Husband those resourcs. Stop the waste in Iraq and Afghanistan. Exploit those pre-existing fissures, ethnic, sectarian, economic. Make life as difficult for the Camp of Islam as possible, and make sure that Infidels come to realize that the failures, now so self-evident, of the Islamic peoples and states and would-be polities, their inability to create, despite the most fantastic unearned wealth, modern economies, their inability to create true democracies that will last and that can withstand the constant pressure of Islam, their social failures, their intellectual stasis or paralysis, all this should be related directly to Islam itself. It may have propagandistic value, but it is not, in essence, propaganda. It is the truth.
Posted by: Hugh
at November 9, 2007 1:09 PM
sheik yer booty: Thanks for your post. The reason I wrote what I did is because at least for now I think a "divide and conquer" strategy should be pursued.

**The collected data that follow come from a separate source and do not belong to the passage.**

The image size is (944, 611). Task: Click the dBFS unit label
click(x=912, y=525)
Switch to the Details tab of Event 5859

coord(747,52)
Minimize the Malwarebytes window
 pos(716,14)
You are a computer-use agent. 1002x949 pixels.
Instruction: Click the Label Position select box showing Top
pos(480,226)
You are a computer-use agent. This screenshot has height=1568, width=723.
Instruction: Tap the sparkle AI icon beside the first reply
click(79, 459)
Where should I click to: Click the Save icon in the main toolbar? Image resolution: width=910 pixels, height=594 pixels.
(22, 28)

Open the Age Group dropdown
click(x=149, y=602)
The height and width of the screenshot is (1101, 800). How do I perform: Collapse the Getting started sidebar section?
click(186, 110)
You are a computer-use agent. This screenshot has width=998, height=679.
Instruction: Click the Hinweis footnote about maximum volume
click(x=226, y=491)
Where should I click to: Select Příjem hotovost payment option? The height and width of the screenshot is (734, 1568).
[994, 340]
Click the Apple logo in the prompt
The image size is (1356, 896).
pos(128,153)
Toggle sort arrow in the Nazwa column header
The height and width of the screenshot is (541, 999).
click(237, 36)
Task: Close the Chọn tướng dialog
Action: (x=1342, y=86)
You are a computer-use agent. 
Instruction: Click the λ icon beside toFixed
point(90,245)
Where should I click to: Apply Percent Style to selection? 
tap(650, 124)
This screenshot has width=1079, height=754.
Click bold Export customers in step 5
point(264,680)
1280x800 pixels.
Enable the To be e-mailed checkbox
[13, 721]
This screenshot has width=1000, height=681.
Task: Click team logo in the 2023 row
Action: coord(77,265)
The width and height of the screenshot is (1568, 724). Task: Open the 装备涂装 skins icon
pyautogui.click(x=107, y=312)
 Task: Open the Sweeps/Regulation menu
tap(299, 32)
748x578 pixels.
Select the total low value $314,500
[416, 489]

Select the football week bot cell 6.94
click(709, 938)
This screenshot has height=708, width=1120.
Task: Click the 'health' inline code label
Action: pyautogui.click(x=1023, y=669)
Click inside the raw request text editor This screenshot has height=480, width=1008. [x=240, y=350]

Look, I count myself as second to none in distaste for Islam, but many Muslims worldwide are just ordinary folks IN SPITE OF their religion. These can be used by us, I believe, against the Islamic fruitcakes who really, truly take to heart all the nonsense found in Islam. As the great power we have obligations and duties, whether we like it or not (and most of the time I personally don't like it and think America far too good for most of the rest of the world), which are necessary to act upon, not only for our benefit but also for others more or less aligned with us, whether Japan, Britain, Australia, etc. This is not saccharine Johnny Appleseed stuff, but rather the stuff that realpolitik is made of.
Democracy aside and our attempt to plant it elsewhere (which we have done a pretty damn good job of doing by fits and starts in places like Japan, South Korea, Taiwan, the Philippines and Germany), I do not think the United States can create a kind of Festung America and ignore most every nation. The great power from time immemorial has had to go where the trouble is to keep the world on a steady course. Many Romans were loathe to venture into the eastern Mediterranean from as early as the late third century B.C., but eventually Rome had to do so because of instability there, which at least indirectly threatened Rome itself. That's why Scipio Africanus was in Asia Minor around 190 B.C. dealing with a too ambitious Seleucid monarch, Antiochus III, or why Pompey was there dealing with the Pontian king, Mithradates, over a century later. Ditto for the British Empire time and time again. In order to defeat radical Islam, I see us for decades and decades having to go where Islamic bastards make trouble----and that will be many places. Sometimes we'll be able to pick and choose our spot, othertimes we will not. Why not, though, while we're at it, attempt to bring democracy to just a country or two (like Iraq) on the chance it might take and win out over Islamic thinking? We don't have to try to spread democracy to every Muslim nation; one would be a victory here (especially if it could be done along the lines of Ataturk's approach with Islam being marginalized as much as possible, though even here constant vigilance will be necessary as what is going on now in Turkey proves only too well). And I ask you this: What do you think would be the consequences of leaving Iraq forthwith? We're there. Might as well fignt the terrorists on that ground than elsewhere. I hope you're not naive enough to think that even if we left all of the Middle East, then the American military wouldn't have to be engaged against a significant portion of the Muslim world.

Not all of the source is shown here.